▶ **EXERCISE INSTRUCTIONS**
Extract each line of the records below that contains the word "column", and copy those lines without changes.

........

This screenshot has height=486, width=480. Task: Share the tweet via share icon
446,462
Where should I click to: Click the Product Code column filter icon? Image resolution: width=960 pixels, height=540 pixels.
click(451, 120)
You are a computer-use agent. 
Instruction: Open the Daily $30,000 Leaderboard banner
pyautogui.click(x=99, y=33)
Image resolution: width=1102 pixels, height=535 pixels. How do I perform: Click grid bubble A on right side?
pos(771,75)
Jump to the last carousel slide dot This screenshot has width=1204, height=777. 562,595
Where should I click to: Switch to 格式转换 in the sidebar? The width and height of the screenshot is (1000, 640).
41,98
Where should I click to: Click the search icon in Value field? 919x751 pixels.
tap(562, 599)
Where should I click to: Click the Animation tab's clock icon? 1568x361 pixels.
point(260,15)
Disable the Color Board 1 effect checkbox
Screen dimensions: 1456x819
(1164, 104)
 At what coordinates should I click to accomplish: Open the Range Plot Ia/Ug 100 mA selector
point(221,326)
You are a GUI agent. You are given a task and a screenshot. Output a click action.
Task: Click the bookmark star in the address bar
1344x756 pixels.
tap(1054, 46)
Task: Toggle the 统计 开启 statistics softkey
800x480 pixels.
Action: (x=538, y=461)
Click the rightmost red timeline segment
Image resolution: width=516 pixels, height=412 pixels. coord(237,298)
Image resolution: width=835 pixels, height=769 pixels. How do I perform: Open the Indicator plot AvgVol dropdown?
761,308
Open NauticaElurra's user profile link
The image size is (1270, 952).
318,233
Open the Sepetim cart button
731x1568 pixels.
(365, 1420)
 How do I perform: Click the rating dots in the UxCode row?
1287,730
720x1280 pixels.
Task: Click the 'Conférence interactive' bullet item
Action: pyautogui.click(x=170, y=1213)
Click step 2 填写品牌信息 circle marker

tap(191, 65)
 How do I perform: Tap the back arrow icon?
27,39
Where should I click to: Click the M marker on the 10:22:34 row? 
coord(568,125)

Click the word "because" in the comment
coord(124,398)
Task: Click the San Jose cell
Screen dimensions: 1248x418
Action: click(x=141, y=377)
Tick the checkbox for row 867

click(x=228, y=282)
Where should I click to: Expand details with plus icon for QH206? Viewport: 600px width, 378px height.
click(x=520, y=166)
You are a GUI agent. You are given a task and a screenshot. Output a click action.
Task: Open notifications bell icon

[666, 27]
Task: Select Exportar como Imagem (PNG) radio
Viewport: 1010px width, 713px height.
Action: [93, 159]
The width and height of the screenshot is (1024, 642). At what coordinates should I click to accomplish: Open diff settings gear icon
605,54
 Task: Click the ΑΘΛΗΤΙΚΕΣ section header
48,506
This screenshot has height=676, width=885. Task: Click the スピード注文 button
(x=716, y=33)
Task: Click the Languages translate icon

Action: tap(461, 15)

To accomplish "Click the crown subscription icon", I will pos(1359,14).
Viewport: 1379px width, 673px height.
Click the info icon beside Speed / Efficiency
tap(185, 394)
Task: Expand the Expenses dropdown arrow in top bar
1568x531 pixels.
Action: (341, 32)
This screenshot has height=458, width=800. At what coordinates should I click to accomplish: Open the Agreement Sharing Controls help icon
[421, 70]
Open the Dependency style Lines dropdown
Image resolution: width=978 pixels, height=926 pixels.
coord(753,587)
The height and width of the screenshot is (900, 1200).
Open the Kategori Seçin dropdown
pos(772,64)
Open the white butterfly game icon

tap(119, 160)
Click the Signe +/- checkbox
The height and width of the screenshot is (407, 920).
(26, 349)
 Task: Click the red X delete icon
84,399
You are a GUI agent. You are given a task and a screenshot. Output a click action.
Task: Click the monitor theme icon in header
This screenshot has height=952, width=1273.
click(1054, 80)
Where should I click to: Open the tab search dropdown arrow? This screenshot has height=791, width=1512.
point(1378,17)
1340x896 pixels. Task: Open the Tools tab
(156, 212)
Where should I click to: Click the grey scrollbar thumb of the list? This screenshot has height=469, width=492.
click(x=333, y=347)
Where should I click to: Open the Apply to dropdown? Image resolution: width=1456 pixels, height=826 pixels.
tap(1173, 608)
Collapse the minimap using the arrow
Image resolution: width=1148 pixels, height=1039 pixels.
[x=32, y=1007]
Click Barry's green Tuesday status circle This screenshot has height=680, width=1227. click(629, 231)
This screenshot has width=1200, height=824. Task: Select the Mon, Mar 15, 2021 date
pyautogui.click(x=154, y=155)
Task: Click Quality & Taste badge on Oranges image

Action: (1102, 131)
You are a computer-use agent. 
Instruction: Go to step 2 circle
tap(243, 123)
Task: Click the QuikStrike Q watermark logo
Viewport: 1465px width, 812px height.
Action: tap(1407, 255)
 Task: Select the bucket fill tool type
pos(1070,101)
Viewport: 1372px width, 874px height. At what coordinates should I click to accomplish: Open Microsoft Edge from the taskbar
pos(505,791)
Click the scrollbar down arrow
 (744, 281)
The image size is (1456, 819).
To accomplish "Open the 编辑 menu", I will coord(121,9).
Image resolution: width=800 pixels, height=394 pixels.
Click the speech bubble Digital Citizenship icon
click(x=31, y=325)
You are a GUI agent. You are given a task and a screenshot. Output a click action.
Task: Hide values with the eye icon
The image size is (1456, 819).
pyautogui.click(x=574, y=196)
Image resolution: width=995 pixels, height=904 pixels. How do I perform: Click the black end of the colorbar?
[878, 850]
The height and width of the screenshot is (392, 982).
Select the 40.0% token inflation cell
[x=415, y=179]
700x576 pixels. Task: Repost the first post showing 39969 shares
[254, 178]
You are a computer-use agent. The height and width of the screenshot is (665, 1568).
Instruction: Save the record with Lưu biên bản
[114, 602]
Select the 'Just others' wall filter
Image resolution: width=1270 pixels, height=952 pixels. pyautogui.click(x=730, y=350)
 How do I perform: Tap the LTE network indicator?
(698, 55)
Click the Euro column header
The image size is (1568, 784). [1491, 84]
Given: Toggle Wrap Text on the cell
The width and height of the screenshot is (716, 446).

........

▶ **EXERCISE SOLUTION**
Where should I click to: Click the Product Code column filter icon? Image resolution: width=960 pixels, height=540 pixels.
Click the Euro column header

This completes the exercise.